**Excerpted records**
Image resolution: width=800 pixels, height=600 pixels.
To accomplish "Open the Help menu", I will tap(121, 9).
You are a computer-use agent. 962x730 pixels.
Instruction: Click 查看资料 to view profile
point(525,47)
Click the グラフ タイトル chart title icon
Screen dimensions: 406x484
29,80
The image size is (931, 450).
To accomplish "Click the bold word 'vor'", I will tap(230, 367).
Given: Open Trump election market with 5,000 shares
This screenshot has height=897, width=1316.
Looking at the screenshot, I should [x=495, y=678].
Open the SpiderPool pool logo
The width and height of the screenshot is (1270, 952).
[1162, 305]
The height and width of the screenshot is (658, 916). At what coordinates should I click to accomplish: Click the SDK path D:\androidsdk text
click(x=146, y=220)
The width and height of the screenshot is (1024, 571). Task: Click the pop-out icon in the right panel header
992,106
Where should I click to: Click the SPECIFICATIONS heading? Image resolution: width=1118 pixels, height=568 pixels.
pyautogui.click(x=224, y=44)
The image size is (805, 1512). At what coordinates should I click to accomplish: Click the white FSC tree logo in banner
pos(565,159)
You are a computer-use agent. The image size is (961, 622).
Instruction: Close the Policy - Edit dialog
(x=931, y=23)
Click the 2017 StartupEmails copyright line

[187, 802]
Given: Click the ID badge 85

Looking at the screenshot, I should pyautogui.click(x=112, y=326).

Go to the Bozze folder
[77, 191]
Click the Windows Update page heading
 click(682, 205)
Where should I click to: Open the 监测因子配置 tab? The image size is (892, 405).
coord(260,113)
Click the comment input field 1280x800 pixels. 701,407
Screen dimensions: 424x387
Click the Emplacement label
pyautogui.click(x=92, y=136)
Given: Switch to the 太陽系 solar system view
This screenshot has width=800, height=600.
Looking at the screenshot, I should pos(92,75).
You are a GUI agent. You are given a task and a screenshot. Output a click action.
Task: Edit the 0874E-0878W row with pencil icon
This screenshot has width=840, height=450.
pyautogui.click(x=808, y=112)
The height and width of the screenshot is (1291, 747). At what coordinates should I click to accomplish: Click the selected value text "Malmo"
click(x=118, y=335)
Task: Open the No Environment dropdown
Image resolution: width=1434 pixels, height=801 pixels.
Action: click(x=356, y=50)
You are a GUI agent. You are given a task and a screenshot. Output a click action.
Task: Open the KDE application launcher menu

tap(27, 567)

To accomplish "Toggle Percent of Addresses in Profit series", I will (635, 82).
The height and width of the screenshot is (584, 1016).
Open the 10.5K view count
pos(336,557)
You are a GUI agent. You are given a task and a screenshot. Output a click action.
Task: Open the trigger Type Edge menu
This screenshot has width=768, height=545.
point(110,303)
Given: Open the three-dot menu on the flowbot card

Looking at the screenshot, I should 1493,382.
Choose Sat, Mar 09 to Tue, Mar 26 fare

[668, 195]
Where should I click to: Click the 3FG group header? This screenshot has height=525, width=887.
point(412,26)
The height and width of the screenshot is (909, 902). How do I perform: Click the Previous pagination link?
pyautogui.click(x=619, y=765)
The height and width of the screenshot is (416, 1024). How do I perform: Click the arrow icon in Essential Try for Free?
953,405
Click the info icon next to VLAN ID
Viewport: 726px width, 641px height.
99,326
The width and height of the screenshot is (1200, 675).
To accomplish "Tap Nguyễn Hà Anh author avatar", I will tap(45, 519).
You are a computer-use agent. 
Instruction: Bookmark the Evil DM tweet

**The problem**
Check all the records above and select each line where the string "will" is found.

**Expected answer**
To accomplish "Open the Help menu", I will tap(121, 9).
To accomplish "Click the bold word 'vor'", I will tap(230, 367).
To accomplish "Toggle Percent of Addresses in Profit series", I will (635, 82).
To accomplish "Tap Nguyễn Hà Anh author avatar", I will tap(45, 519).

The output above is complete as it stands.